▶ DIRECTIVES
(A) In the film review below, translate the sentence "The ramifications of either are terrifying." into Spanish.
(B) Quote the film review below, starting with "The mercy killing" and going on through "go on edge.".

▶ READING PASSAGE
=-=-=-=-=

The mercy killing that opens the film is not that of an acquaintance or ally, but of a father and grandfather. It is a death hastened out of necessity, but one that also reduces a household from a family of four to a family of three. There is magnitude in this kind of loss. Each person in the house now has one person fewer to rely on. Or talk to. Or laugh with. And so it's no surprise that when Paul (Joel Edgerton), Sarah (Carmen Ejogo), and their son Travis (Kelvin Harrison Jr.) encounter a new person, they immediately go on edge.
The new person in question is Will (Christopher Abbott), caught as he tries to break in to Paul and Sarah's home for food and supplies. Like Paul, Will is a husband and father. His wife and child (Riley Keough and Griffin Faulkner) are 15 miles away, and desperately waiting for him to return. "Have you seen anyone else?" asks Paul. "No," says Will. He could be telling the truth. He could be lying. If it's the latter, what might he be concealing? It Comes at Night rarely answers questions, even when you might beg for it to give just a shred of evidence in either direction. But in Shults' capable hands, it matters gravely to the characters, but doesn't hinder engagement for the viewer.
Initially, the films seems lopsided in structure. After the ominous beginning, Shults dials down the dread and suspense, and punctures the mood with bits of levity and charm. One montage is (relatively) joyous, observing two different families working and learning together. You'd be forgiven for thinking that Shults had forgotten what type of story he was telling. But the film's steadily unnerving progression ultimately reveals that Shults and his collaborators have known precisely how to play this all from the get go. No matter how innocent or kind a person seems, few things arouse suspicion like a story that fails to fully add up. All it takes is one stray remark, and the atmosphere in the house undergoes an irrevocable shift.
Aided by a dynamic score (by Brian McOmber) and claustrophobic photography, Shults is able to conjure up a feeling of imminent disaster that could plausibly stem from supernatural or mundane sources. The ramifications of either are terrifying. If there is some boogeyman out there, then the world is even more frightening than we thought. If it's something totally normal, then it only illustrates how far humanity has fallen. An early scene involves a montage of closeups of a print of Bruegel the Elder's "Triump of Death," filled with images both surreal and ordinary. They exist side by side, feeding into each other. Is there really some singular entity out there to fear? It doesn't matter. The mere notion that there could be is all it takes for paranoia to spread.
Grade: A-
Director: Jeff Nichols
Runtime: 123 minutes
Despite building towards a Supreme Court decision, it would be a mistake to label Loving as any sort of courtroom drama. Director Jeff Nichols (Take Shelter, Mud, and this year's Midnight Special) has taken a slice of history and made it less dramatic. There are no long, tearful speeches or impassioned arguments about right and wrong. But the film is called Loving, not Loving v. Virginia, and Nichols avoids the legal aspects for as long as possible. Nichols opens his film with Richard Loving (Joel Edgerton) and Mildred Jeter (Ruth Negga) sitting together on a porch. In the moment of stillness, there are no worries of racial injustice or threats to their safety. It's just two people who love each other and want to lead ordinary lives.

=-=-=-=-=

▶ RECORD EXTRACTS
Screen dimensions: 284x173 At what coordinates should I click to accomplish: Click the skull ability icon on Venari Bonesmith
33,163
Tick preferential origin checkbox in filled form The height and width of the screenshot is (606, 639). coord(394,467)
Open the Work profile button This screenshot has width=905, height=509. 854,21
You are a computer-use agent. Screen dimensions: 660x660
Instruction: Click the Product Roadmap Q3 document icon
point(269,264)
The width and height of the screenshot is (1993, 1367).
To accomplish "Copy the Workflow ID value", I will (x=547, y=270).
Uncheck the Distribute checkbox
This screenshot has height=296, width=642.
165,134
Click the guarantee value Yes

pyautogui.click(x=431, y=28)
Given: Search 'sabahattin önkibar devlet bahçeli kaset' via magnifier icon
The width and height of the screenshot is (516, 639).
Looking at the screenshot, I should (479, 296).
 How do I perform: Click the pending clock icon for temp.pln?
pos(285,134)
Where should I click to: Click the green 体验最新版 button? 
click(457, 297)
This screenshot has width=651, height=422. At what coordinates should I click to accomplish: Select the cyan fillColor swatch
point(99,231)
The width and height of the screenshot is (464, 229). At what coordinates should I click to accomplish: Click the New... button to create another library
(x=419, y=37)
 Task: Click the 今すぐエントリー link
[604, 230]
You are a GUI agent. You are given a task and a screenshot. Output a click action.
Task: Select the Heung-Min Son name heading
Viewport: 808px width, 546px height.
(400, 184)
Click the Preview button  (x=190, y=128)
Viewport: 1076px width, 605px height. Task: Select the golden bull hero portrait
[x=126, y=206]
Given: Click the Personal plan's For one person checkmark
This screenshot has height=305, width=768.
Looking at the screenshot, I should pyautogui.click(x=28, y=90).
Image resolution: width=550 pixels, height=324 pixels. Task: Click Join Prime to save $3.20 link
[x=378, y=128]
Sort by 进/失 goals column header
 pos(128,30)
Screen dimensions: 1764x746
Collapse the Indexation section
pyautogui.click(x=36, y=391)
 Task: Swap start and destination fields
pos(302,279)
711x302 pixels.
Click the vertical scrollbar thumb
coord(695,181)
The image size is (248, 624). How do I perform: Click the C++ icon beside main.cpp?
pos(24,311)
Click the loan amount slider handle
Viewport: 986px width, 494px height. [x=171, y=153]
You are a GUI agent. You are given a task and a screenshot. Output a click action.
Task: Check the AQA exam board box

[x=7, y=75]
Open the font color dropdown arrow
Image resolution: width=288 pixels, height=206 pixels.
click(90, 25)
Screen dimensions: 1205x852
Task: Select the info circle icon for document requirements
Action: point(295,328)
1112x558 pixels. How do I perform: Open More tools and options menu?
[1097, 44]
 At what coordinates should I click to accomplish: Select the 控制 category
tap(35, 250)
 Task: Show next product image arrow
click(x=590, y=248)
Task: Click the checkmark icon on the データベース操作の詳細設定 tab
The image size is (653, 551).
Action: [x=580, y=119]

=-=-=-=-=

▶ RESPONSES TO THE TASKS
(A) Las consecuencias de cualquiera de las dos son aterradoras.

(B)
The mercy killing that opens the film is not that of an acquaintance or ally, but of a father and grandfather. It is a death hastened out of necessity, but one that also reduces a household from a family of four to a family of three. There is magnitude in this kind of loss. Each person in the house now has one person fewer to rely on. Or talk to. Or laugh with. And so it's no surprise that when Paul (Joel Edgerton), Sarah (Carmen Ejogo), and their son Travis (Kelvin Harrison Jr.) encounter a new person, they immediately go on edge.